• **Task**
Copy nothing but the lines from the one containing "Where should I click to: Click the Edit" through the last line of the entries below, exactly as written and without pictures.
-*-
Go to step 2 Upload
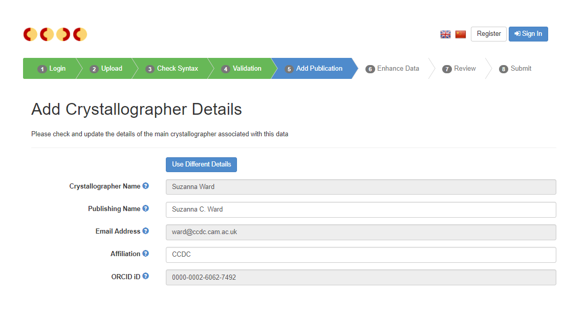Viewport: 585px width, 313px height. pos(106,69)
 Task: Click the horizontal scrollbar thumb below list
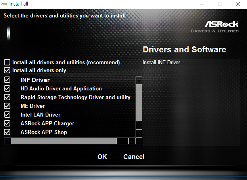[x=63, y=141]
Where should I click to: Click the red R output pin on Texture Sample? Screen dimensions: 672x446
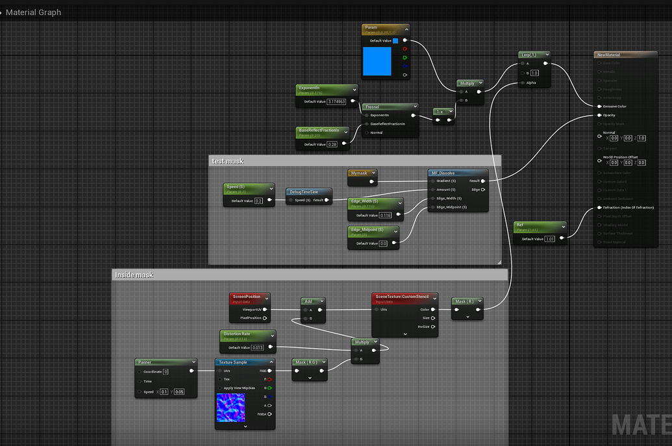[269, 379]
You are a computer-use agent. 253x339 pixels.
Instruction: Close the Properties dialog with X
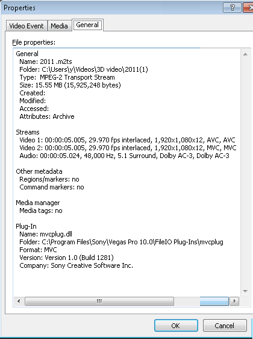[248, 8]
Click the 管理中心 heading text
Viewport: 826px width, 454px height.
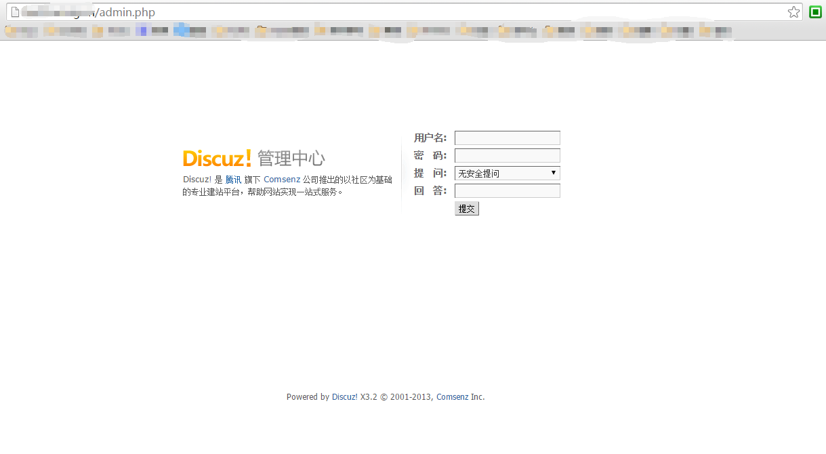[291, 159]
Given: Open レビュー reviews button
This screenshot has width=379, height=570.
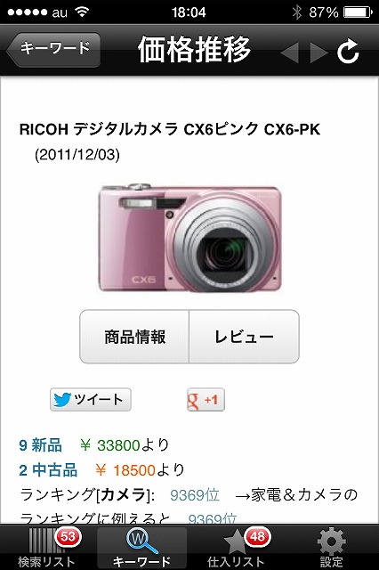Looking at the screenshot, I should click(245, 337).
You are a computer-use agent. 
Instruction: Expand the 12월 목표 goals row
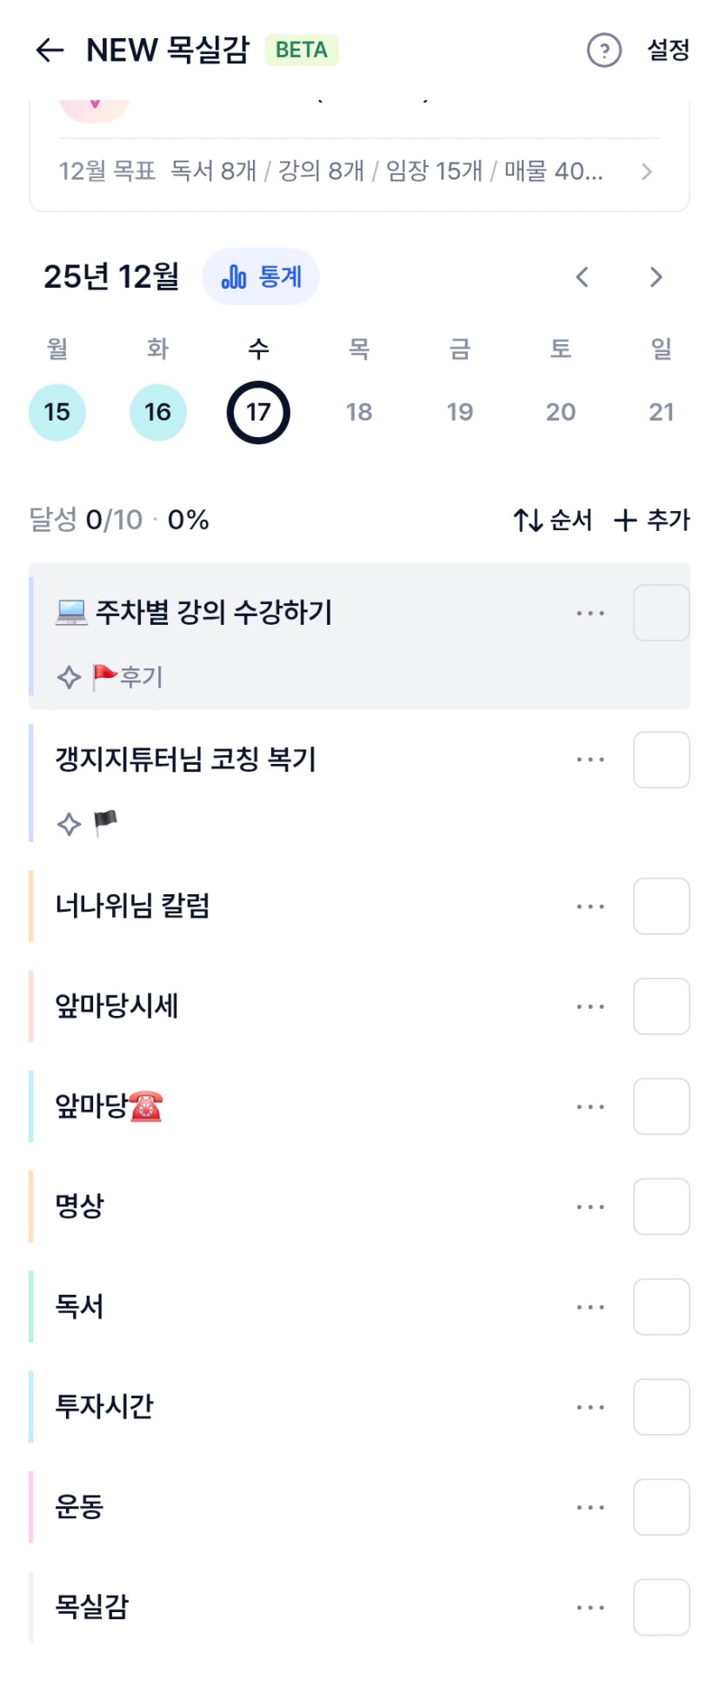click(x=358, y=171)
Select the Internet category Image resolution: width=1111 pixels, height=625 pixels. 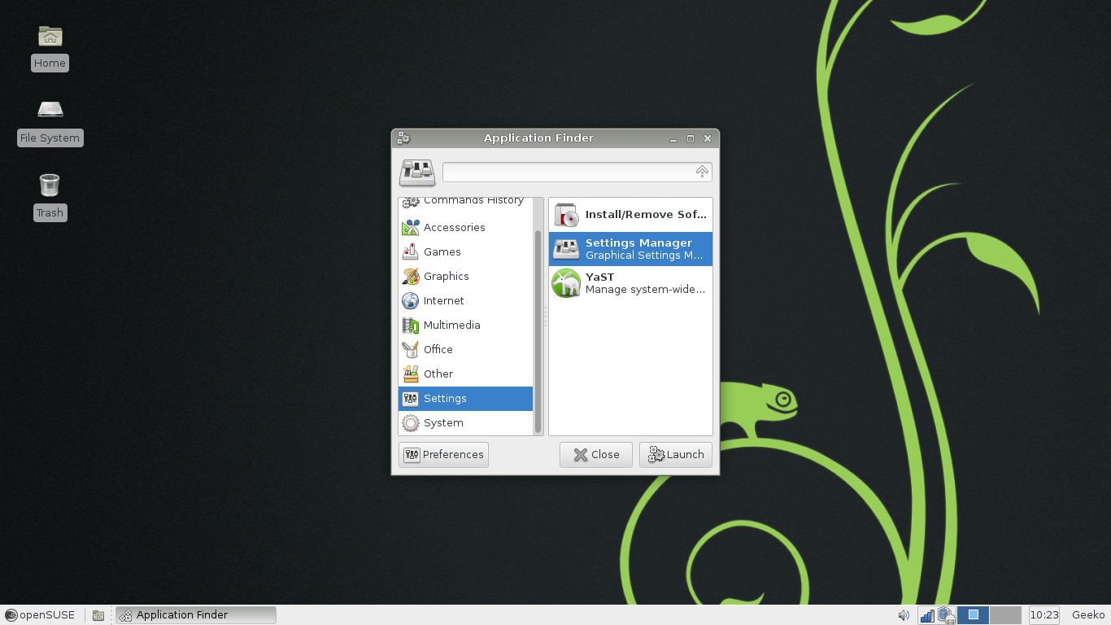[444, 300]
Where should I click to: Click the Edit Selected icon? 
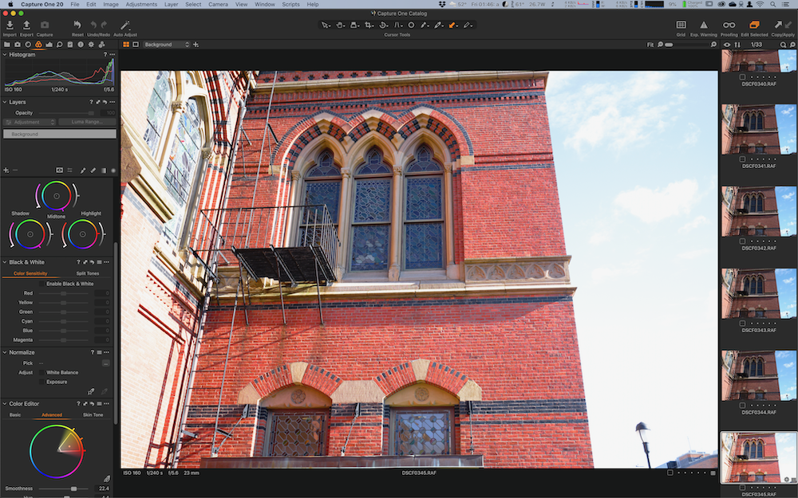coord(754,25)
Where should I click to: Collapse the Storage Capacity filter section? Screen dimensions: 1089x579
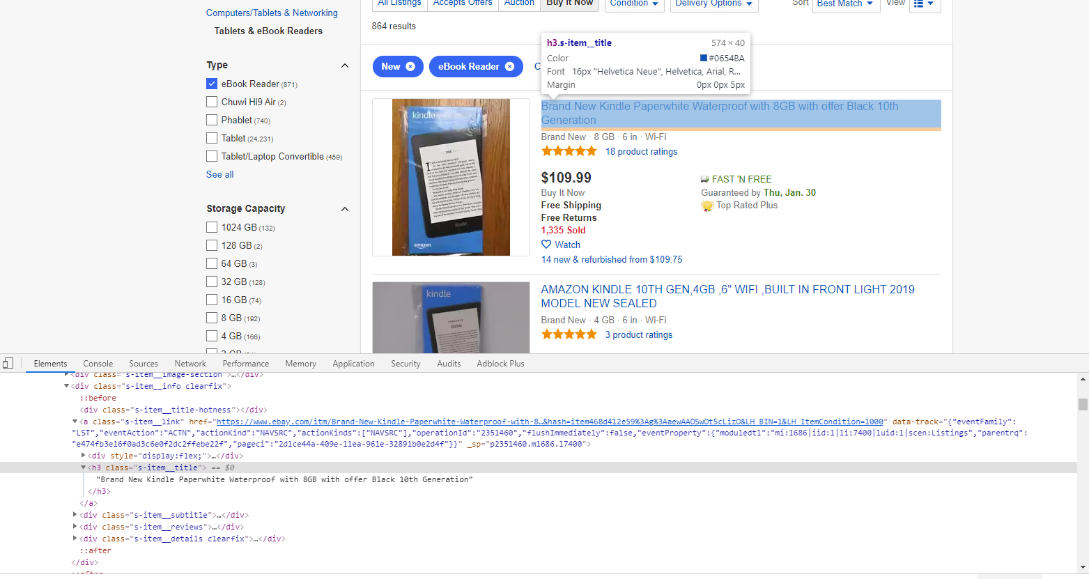coord(344,209)
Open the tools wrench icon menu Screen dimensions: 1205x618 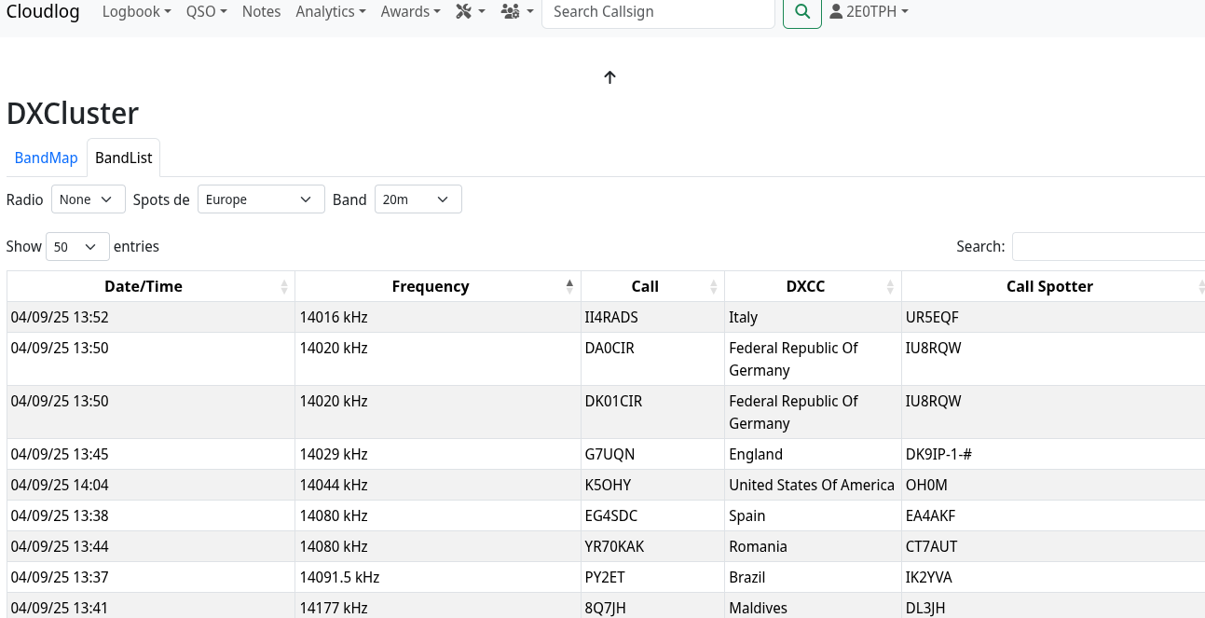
-*-
• **Answer to this task**
Where should I click to: Click the Edit Selected icon? 
coord(754,25)
Where should I click to: Collapse the Storage Capacity filter section? Screen dimensions: 1089x579
coord(344,209)
Open the tools wrench icon menu Screen dimensions: 1205x618 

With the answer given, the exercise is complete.